From The Archives: Poets Laureate

On a September evening 25 years ago a sold out crowd of logophiles gathered at the Seacoast Repertory Theatre in Portsmouth to hear the state's preeminent poets speak in their native tongue. The program for the evening featured just four names, but a weighty four: Donald Hall, Jane Kenyon, Maxine Kumin and Charles Simic. Three of whom were once or future National Poets Laureate, and New Hampshire Poets Laureate; one had earned and one about to earn the Pulitzer Prize for Poetry; They had individually been honored with a Guggenheim Fellowship, Robert Frost Medals, a National Medal for the Arts, a MacArthur Fellowship, and an Academy of America Poets Fellowship, to name a few. All in all a well lauded group, all New Hampshire residents.

The event was organized by the NH Writers and Publishers Project (now NHWP) and we were on hand to record this historic gathering. Donald Hall kicked off the evening reading from his latest collection Old and New Poems, a poem he didn't remember writing, "The Clown."

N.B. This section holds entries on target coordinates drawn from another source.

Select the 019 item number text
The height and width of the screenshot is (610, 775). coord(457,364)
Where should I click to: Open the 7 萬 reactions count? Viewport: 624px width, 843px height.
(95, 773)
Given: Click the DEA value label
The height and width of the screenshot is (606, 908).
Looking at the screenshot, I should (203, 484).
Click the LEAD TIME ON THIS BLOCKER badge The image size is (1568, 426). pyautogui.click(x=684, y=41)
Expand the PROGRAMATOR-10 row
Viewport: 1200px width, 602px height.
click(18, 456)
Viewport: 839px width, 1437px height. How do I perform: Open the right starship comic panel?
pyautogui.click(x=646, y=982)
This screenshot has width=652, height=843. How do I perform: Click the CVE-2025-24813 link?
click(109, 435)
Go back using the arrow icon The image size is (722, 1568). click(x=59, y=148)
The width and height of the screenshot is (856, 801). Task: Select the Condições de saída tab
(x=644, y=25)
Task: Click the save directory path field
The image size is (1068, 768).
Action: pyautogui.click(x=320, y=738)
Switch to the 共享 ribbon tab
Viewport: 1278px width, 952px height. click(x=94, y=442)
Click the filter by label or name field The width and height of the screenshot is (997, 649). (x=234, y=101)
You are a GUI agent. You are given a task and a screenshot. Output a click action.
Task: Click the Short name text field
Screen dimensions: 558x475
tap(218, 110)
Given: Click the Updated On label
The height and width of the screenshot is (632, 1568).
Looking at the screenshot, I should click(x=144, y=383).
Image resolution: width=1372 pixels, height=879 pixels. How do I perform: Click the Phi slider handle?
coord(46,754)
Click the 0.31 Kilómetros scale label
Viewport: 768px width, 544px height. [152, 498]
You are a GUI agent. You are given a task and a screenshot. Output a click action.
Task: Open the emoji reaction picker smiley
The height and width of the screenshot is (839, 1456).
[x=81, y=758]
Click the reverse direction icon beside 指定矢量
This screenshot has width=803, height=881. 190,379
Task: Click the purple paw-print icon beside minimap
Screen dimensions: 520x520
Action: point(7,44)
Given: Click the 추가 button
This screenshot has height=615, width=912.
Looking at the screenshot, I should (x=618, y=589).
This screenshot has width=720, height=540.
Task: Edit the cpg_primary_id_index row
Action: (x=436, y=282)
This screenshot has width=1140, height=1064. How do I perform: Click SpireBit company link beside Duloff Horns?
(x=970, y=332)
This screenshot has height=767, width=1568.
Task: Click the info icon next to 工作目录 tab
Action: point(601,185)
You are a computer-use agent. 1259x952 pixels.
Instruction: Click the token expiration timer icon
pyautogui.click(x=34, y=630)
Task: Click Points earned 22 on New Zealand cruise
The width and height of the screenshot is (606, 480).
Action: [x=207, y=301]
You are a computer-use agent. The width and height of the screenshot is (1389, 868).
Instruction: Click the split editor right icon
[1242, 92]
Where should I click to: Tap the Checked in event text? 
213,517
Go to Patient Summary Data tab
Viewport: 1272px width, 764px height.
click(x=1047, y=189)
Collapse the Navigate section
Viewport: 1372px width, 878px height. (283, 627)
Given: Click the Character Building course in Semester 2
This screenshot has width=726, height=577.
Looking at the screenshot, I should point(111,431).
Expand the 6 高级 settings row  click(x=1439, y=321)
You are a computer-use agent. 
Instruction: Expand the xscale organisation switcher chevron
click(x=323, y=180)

The late Jane Kenyon (also Hall's wife) followed him, reading several poems from her most recent book Let Evening Come. She was once quoted as saying, “I love to think of people sitting in a dentist’s office who are about to undergo pain, picking up the New Yorker and reading a poem of mine and forgetting where they are for a moment.” As National Poetry Month coincides with snow melt across the state, it seems appropriate to listen to Kenyon's "Ice Out."

fta040914ap2.mp3
Recorded on 9/15/1989.

Maxine Kumin (who passed away earlier this year) was hoping to pull her book off the shelf at the bookstore for her reading, but the one copy in stock had been sold. Fortunately someone in the audience had a copy and passed it forward for the poet to read, among others, "You Are in Bear Country."

fta040914ap3.mp3
Recorded on 9/15/1989.

Yugoslav immigrant Charles Simic once said of his granite home, “here in NH, I have something totally opposite from my memories. I think the two together grating against each other create interesting ideas and thoughts and poems.” "Shelley" tells the story of one poet discovering another poet.

fta040914ap4.mp3
Recorded on 9/15/1989.

All four of the poets read several selections, I just picked out a handful here, but if you want to hear audio from the entire evening, here it is.

fta040914ap5.mp3
Recorded on 9/15/1989.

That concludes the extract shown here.